What are the lines from the one with "This screenshot has" through the end of the records below, written out exactly and without the pictures?

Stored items
========================================

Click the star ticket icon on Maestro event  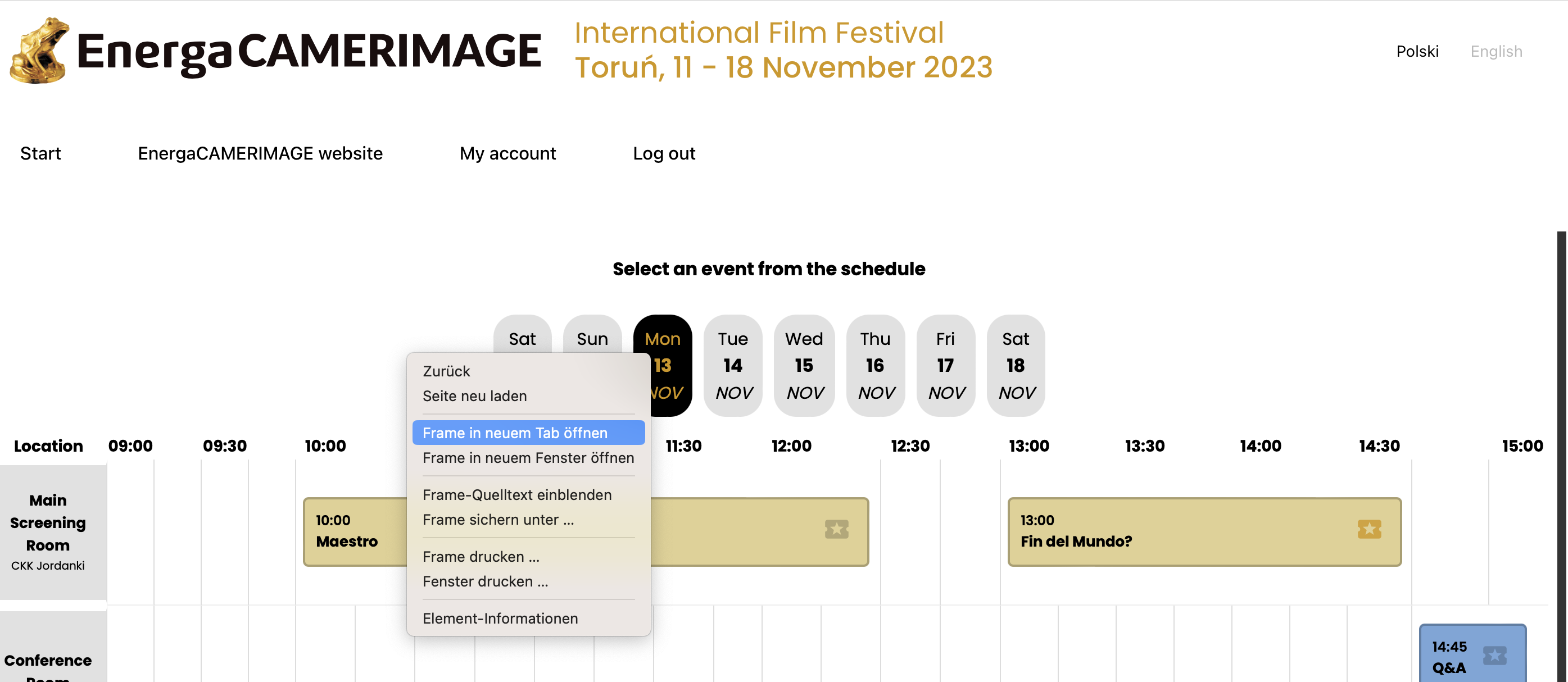(x=836, y=529)
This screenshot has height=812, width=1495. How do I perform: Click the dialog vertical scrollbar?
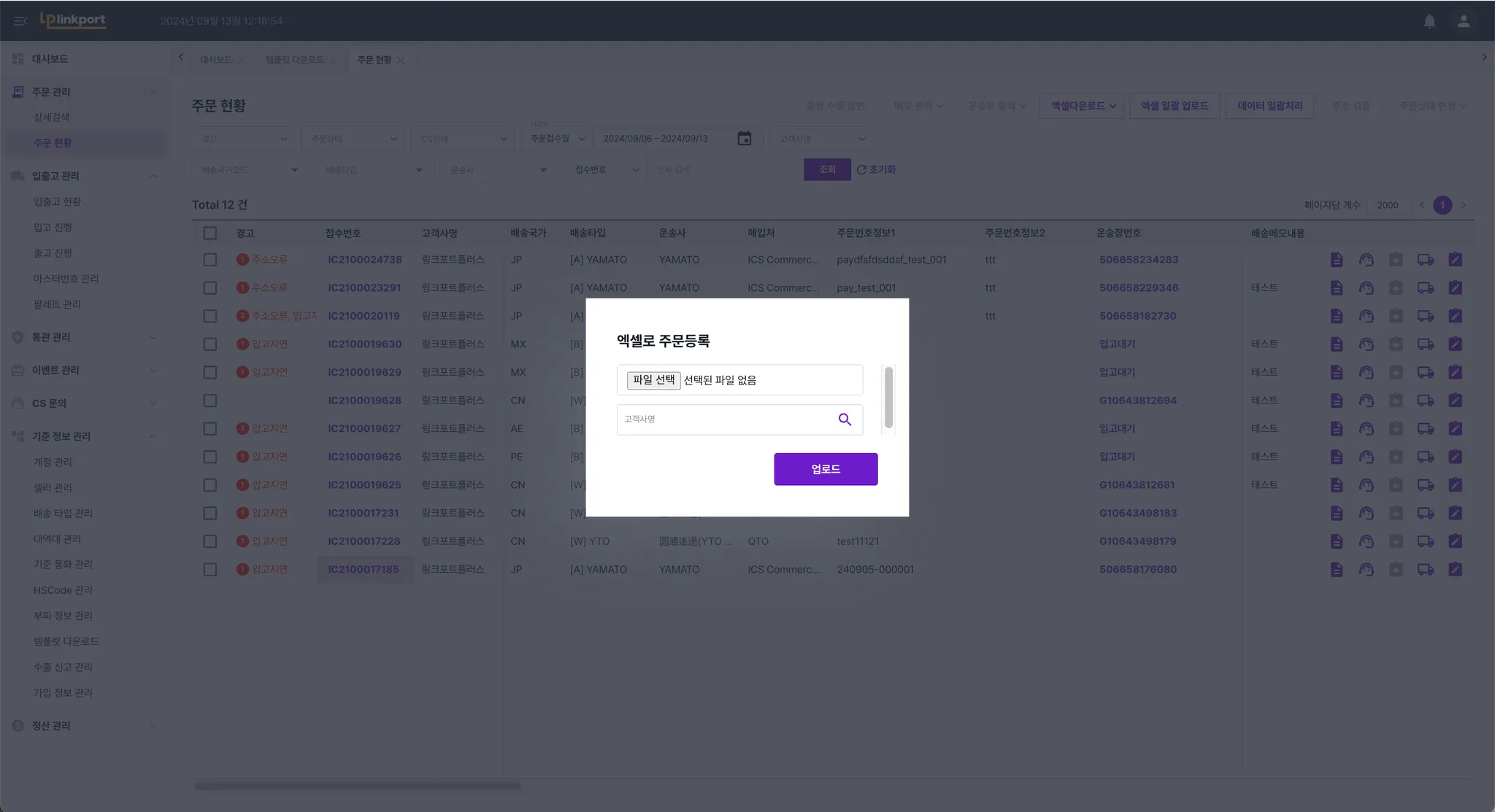tap(888, 398)
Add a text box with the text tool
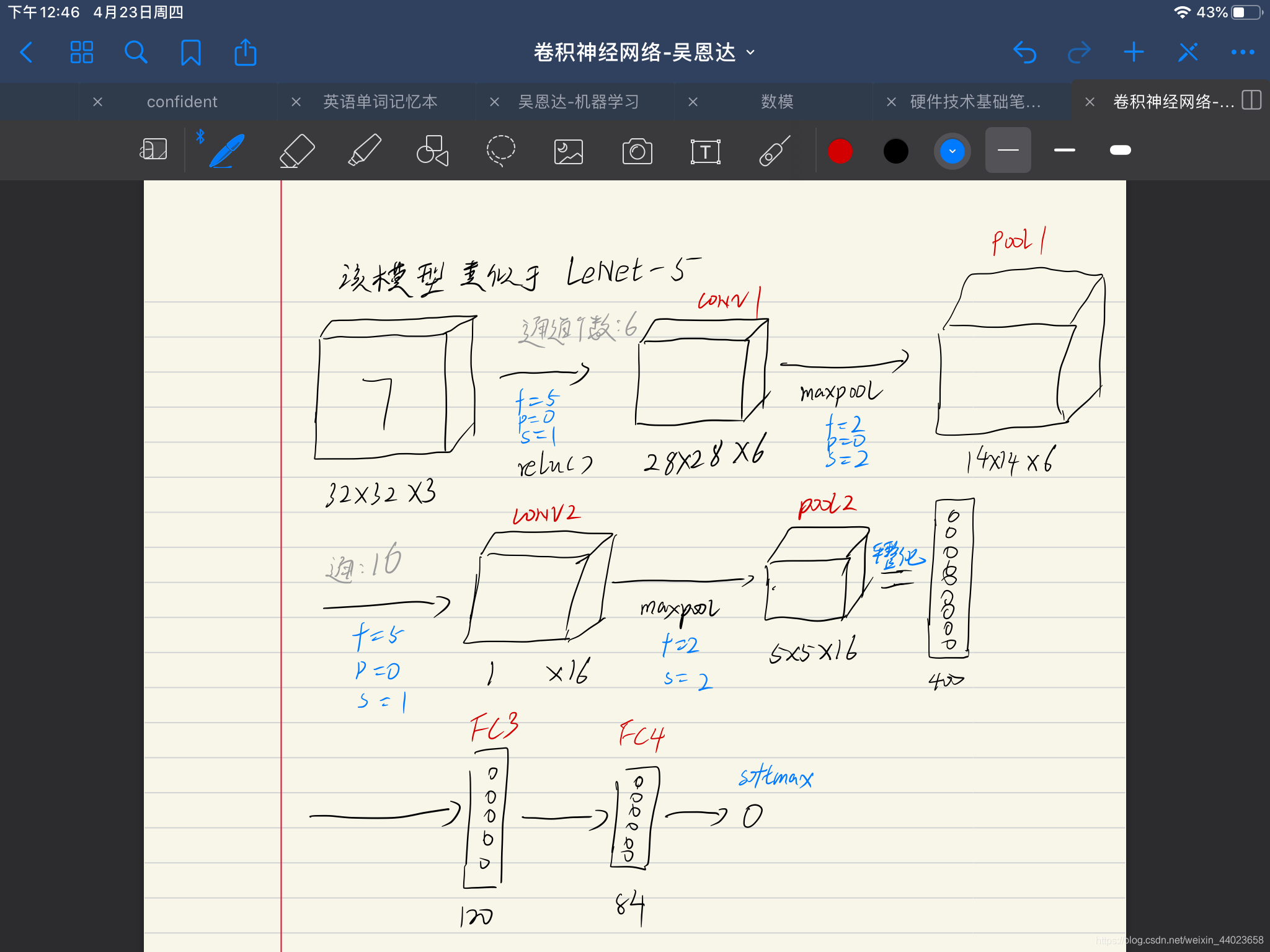The image size is (1270, 952). point(706,150)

========================================

> **Task result**
This screenshot has height=812, width=1495. How do I perform: Click the dialog vertical scrollbar?
tap(888, 398)
Add a text box with the text tool
The image size is (1270, 952). point(706,150)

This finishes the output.